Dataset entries
——

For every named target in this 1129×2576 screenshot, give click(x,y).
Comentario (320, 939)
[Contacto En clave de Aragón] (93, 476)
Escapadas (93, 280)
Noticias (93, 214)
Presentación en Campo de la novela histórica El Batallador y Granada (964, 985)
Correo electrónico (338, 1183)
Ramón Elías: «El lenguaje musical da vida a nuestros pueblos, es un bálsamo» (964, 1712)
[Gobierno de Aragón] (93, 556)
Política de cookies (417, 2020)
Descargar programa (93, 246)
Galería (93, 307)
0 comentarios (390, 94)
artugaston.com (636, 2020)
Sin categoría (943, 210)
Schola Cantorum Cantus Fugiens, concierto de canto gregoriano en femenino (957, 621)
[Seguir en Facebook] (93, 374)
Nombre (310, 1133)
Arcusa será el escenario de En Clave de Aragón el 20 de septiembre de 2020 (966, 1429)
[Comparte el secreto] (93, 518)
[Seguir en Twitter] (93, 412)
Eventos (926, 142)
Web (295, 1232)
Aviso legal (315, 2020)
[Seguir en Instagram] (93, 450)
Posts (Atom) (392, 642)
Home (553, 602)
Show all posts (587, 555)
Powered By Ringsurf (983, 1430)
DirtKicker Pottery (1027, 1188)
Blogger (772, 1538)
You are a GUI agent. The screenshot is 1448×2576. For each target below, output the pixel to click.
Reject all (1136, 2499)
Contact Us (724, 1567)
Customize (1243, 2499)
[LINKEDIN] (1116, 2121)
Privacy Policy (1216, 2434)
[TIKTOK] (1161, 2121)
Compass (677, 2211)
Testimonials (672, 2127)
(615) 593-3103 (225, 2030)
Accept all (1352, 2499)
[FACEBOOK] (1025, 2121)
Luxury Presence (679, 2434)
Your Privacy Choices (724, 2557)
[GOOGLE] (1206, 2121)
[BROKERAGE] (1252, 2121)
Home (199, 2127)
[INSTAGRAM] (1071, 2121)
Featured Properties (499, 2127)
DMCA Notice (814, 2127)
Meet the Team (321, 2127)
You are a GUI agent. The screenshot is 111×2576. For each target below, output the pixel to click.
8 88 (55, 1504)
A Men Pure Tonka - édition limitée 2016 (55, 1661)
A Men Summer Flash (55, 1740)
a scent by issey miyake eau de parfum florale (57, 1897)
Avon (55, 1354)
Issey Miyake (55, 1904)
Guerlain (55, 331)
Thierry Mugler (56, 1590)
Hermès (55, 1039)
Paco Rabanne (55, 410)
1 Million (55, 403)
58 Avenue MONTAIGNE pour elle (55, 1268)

——

(EXERCISE REQUIREMENTS):
Scan the entries above for the line containing "Blogger (772, 1538)", and copy it and all lines after it exactly, down to and including the line containing "A Men Summer Flash (55, 1740)".

(EXERCISE RESPONSE):
Blogger (772, 1538)
You are a GUI agent. The screenshot is 1448×2576. For each target below, output the pixel to click.
Reject all (1136, 2499)
Contact Us (724, 1567)
Customize (1243, 2499)
[LINKEDIN] (1116, 2121)
Privacy Policy (1216, 2434)
[TIKTOK] (1161, 2121)
Compass (677, 2211)
Testimonials (672, 2127)
(615) 593-3103 (225, 2030)
Accept all (1352, 2499)
[FACEBOOK] (1025, 2121)
Luxury Presence (679, 2434)
Your Privacy Choices (724, 2557)
[GOOGLE] (1206, 2121)
[BROKERAGE] (1252, 2121)
Home (199, 2127)
[INSTAGRAM] (1071, 2121)
Featured Properties (499, 2127)
DMCA Notice (814, 2127)
Meet the Team (321, 2127)
You are a GUI agent. The screenshot is 111×2576. For each target below, output the pixel to click.
8 88 (55, 1504)
A Men Pure Tonka - édition limitée 2016 (55, 1661)
A Men Summer Flash (55, 1740)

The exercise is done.